So you don't think it has anything to with many teen-agers are texting and then have accident? I been hit twice in ten years and both times back ended by teens texting.
Nope. The statistics don't bear it out. Teenagers today are no more prone to accidents than teenagers in my day, proportioned to the fact that probably way more teenagers are driving today than in my day.
Cars are far safer today than they were in my teenage years. If insurance was truly market driven, insurance rates would be lowering. Instead, they have skyrocketed simply due to profit motive.
This to me, means insurance should not be a privatized system. But this stuff is really complicated and muffled because no one really knows what the role of Capitalism is in society - free competition is probably its most useful societal goal.
No question in my mind though, competition does lead, in theory and in practice, to better products and generally lower costs.Except in insurance.
One thing that worries me is the Free Trade also leads to better products.
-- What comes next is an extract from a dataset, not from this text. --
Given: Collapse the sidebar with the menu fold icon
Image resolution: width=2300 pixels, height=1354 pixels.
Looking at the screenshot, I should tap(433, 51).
American cars were made waaay better once Asian cars were allowed in the US. I have not reconciled this fact with my own societal goal that one role of the government is to protect homeland jobs. Something has to give in my system of beliefs, or I am missing something. Working on it.
One possibility is that the government takes customer satisfaction polls in value/$ and other metrics like longevity and reliability. The lower the satisfaction, it turns the dial to favor Free Trade and vice versa. So it is not a two-valued logic. Free Trade is neither good nor bad, but somewhere in between and constantly being monitored. This way, monopolistic environment and all their flaws are avoided. It also rewards excellence.
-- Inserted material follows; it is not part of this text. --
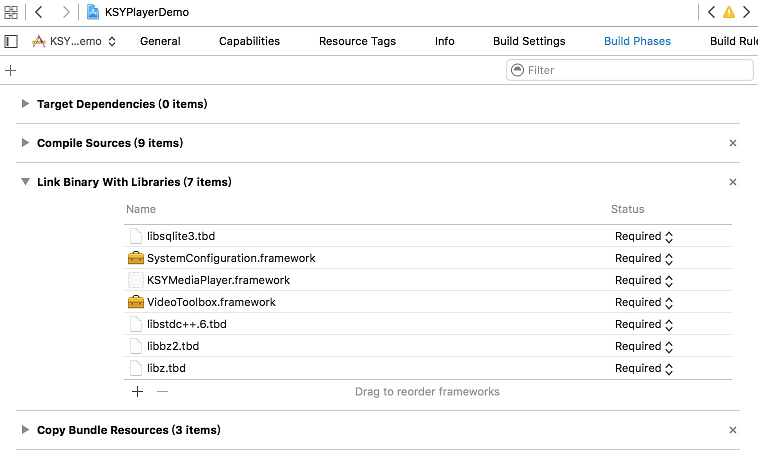Click the add build phase plus icon

11,70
This kind of adaptive system probably works on many things. For example, I am also thinking about the correct way to entice people to vote. One idea is that we don't vote for one candidate, but instead we grade several candidates on a scale of say 1 to 10. That way, if your top candidate doesn't win, your vote goes to the next top candidate in your list. This way, your vote always counts, it just gets weighted to some non-zero value. So say you like Trump, then Kasich, then Cruz, then Rubio. You assign 10-Trump, 7-Kasich, and so on. That way even if your candidate doesn't win, your 7-Kasich, etc gets counted and it could then be used to assign delegates.